Source: Gaijin Pot
Japan is a country full of interesting culture, great food, cool people—and lots and lots of fees. Some expenses, such as apartment “key” or “gift” money (礼金, reikin), are well-known, but there are many others that will creep up on unsuspecting new foreign residents to Japan.
Prepare yourself by reading about a few of the lesser-known fees below—and, importantly, some of the ways you can reduce them.
National Pension (国民年金保険料, kokumin nenkin hokenryo)
Most know about the Japanese health insurance system, but many people moving to Japan don’t realize that paying for the national pension is an obligation as well.
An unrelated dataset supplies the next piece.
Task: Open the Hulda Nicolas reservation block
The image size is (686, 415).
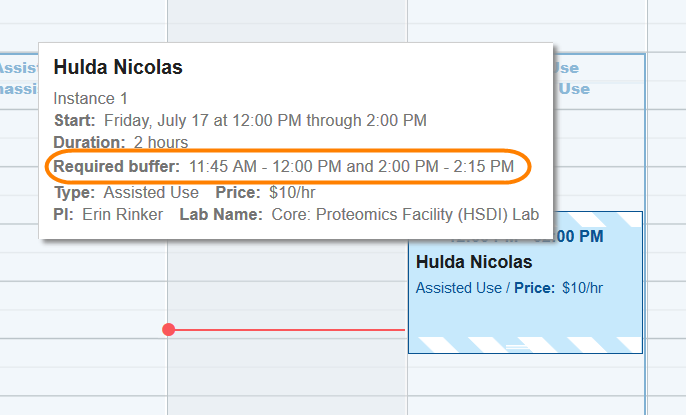Action: (x=525, y=300)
As much of a hassle as it is, if the national health insurance and national pension aren’t automatically taken from your paycheck, you’ll have to sign up at city hall.
The good news is that many countries have a pension exchange treaty with Japan, which means that you might see the money again even if you don’t live in Japan until retirement. You can also choose to withdraw a lump-sum upon leaving Japan if you prefer.
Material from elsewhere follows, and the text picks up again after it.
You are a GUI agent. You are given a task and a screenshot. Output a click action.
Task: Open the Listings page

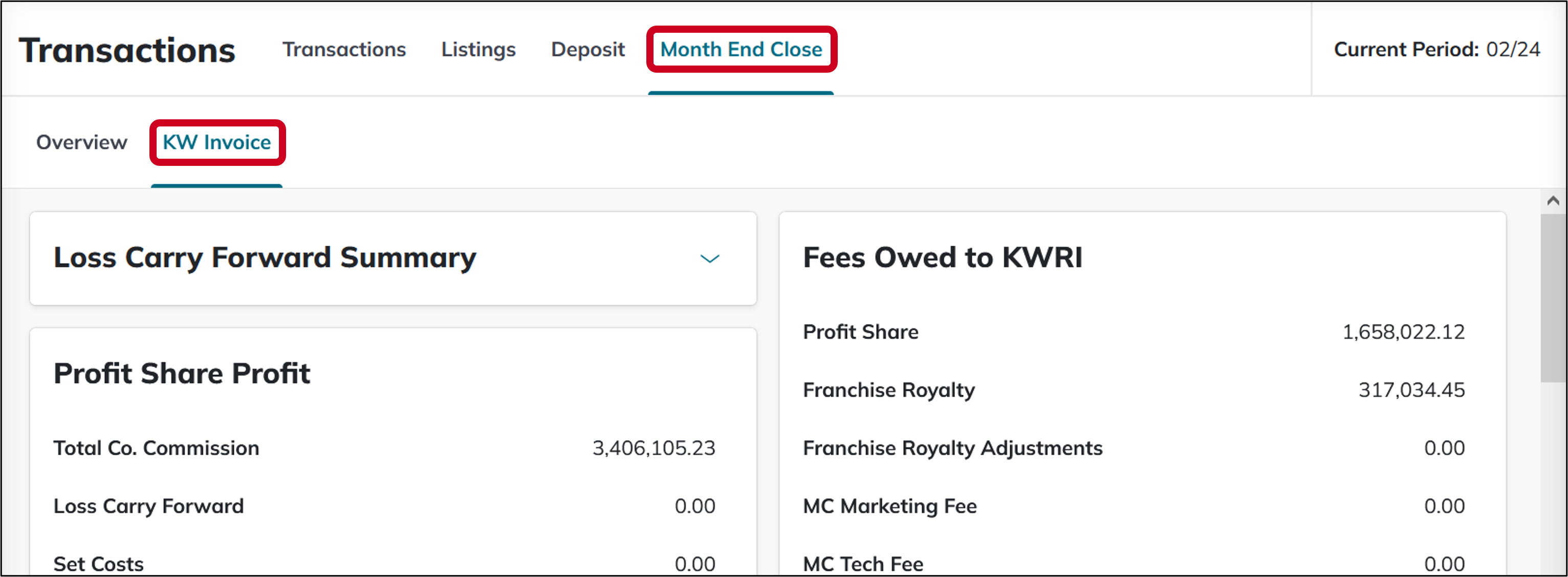(x=478, y=49)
Your Japanese pension payment will typically cost ¥16,410/month (for 2019 to 2020). One of the best ways to cut down on pension payments is to pay in advance via bank transfer (you’ll make savings of ¥15,760 if paying two years at once, which would be ¥379,640 in total).
If you are having financial troubles, you can also request a delay or reduction in payment, depending on your situation.